Hey, I am not one on the Marc Maron bandwagon. I know of his name and acknowledge him to be a comedian. I had no idea he was also an author and podcaster. He even had an HBO COMEDY HALF-HOUR in 1995 and added voices to characters in HBO’s THE LIFE & TIMES OF TIM and ANIMALS. He also played a character in two episodes of GIRLS, however, I didn’t even recollect he was an actor, let alone one in these HBO programs. So, truth be told, this comedy special is my first dose of Marc Maron.
He explores such universal topics as getting older, antisemitism and faith, and the superiority of having cats over children – especially during the pandemic. The comedian also opens up about the loss of his girlfriend Lynn Shelton in 2020 and reestablishing his complicated relationship with his father who suffers from dementia. He does so over this 1 hour, 4-minute special.

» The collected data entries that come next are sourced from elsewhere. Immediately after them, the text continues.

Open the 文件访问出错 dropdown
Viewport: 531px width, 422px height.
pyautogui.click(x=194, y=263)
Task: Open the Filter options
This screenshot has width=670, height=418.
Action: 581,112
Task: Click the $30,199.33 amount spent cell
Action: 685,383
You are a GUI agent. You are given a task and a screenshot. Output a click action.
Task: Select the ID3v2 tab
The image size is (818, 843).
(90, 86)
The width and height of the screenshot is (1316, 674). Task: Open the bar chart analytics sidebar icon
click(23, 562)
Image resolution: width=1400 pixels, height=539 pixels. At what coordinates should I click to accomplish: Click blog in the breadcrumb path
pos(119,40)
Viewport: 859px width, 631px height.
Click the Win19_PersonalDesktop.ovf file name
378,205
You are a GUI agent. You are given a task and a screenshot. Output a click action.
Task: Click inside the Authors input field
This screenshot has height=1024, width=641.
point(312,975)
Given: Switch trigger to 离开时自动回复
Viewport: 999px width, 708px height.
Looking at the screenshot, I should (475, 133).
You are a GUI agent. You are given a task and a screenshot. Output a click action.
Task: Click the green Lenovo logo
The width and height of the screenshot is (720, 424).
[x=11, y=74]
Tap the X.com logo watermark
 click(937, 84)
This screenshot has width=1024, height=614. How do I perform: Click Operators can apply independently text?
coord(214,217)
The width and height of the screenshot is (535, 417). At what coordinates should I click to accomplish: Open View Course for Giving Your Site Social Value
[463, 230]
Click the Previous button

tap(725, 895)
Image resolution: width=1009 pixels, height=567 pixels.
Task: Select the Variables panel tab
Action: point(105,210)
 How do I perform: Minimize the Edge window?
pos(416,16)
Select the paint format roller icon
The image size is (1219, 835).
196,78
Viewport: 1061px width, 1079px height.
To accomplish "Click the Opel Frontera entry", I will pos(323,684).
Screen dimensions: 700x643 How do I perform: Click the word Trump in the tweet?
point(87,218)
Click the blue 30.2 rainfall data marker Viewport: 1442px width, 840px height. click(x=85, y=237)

And, in dealing with those topics, my first big takeaway, perhaps my only takeaway from it, was the man tries hard to purposely find humor in the dark, depressing issues of life. His mindset must be that if he can find lightness & laughter in the bad & sad times then the rest of life must be an easy laugh riot. While he’s at it, he might as well do it in a beautiful stage setting in NYC. I mean it is not like other comedians don’t talk about dark matters, but this guy seems to capitalize on it. Some performers talk out their dark moments and angst as a way of therapy in their routines, but this guy just seems to like to wallow in it because it just is this grumbly, prickly sort of guy. Now I understand that I could be reading this guy all wrong, he is human he has deep feelings. He wouldn’t have talked about the sudden loss of his girlfriend as comedy fodder if he wasn’t alright with delving into it in front of an audience, would he? I don’t know, but thankfully, he captures your attention while doing it nevertheless. And that’s not all, he brings up, climate change, abortion, and even the Holocaust and his Jewish faith as well.
In the end, I wasn’t totally getting what he was preaching, but he made me think and from what I sensed from this, my first impression of Marc Maron, he’d appreciate it more that it did make me think more than it made me laugh. But what do I know?